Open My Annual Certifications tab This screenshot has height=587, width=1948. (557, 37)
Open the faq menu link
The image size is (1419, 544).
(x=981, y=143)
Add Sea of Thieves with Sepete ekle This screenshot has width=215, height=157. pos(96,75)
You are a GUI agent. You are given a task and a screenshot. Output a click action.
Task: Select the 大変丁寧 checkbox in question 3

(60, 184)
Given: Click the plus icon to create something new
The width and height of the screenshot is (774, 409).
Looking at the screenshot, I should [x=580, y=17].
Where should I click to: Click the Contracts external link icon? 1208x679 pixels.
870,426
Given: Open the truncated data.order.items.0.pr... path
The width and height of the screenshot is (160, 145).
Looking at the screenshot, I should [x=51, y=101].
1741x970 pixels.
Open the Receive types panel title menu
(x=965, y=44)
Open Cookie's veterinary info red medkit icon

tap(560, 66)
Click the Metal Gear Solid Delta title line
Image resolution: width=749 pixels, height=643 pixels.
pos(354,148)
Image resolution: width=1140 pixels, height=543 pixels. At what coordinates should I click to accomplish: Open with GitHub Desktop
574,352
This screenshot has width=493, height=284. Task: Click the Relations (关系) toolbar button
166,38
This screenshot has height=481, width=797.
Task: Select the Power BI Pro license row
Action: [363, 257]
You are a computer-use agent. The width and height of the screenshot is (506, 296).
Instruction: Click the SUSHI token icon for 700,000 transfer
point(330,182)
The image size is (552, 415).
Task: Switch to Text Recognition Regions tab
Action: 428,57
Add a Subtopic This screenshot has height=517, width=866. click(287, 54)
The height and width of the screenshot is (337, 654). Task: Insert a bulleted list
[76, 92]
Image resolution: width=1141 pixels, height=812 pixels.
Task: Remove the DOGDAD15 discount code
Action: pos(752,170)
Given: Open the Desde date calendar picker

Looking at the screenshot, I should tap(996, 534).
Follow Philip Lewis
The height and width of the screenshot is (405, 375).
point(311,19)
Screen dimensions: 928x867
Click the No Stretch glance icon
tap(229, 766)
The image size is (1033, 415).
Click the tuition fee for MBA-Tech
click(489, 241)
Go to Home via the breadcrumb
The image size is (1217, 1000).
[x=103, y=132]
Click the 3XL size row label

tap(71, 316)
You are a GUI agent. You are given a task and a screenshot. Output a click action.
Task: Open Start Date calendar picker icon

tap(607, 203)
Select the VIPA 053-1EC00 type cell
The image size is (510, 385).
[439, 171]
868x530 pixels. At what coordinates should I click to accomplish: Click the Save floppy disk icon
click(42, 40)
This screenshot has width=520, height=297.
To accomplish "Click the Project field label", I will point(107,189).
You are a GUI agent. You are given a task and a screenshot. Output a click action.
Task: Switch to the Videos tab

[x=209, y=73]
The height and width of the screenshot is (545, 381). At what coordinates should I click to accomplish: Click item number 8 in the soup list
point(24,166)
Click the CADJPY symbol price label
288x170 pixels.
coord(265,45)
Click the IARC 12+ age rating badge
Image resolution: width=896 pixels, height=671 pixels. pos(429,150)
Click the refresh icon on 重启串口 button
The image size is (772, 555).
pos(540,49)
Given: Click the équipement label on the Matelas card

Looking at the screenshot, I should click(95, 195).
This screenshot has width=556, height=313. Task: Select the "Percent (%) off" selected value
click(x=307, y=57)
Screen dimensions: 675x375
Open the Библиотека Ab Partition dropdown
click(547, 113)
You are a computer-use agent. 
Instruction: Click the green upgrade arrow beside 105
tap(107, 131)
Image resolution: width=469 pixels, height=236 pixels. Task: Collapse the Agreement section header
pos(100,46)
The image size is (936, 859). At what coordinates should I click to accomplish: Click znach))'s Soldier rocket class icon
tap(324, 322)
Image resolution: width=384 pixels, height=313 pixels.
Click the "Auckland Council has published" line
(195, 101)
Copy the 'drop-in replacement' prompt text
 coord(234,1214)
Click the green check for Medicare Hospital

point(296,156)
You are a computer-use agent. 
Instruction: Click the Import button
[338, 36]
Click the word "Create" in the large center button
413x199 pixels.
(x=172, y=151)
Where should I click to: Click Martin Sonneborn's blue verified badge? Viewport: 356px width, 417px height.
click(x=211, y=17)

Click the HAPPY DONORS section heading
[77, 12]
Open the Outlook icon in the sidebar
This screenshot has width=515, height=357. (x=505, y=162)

- [What is being asked]
Please reproduce the rows verbatim, starting at the line that contains "Given: Open the Desde date calendar picker" and ending at the line that contains "click(42, 40)".

- [Answer in full]
Given: Open the Desde date calendar picker

Looking at the screenshot, I should tap(996, 534).
Follow Philip Lewis
The height and width of the screenshot is (405, 375).
point(311,19)
Screen dimensions: 928x867
Click the No Stretch glance icon
tap(229, 766)
The image size is (1033, 415).
Click the tuition fee for MBA-Tech
click(489, 241)
Go to Home via the breadcrumb
The image size is (1217, 1000).
[x=103, y=132]
Click the 3XL size row label

tap(71, 316)
You are a GUI agent. You are given a task and a screenshot. Output a click action.
Task: Open Start Date calendar picker icon

tap(607, 203)
Select the VIPA 053-1EC00 type cell
The image size is (510, 385).
[439, 171]
868x530 pixels. At what coordinates should I click to accomplish: Click the Save floppy disk icon
click(42, 40)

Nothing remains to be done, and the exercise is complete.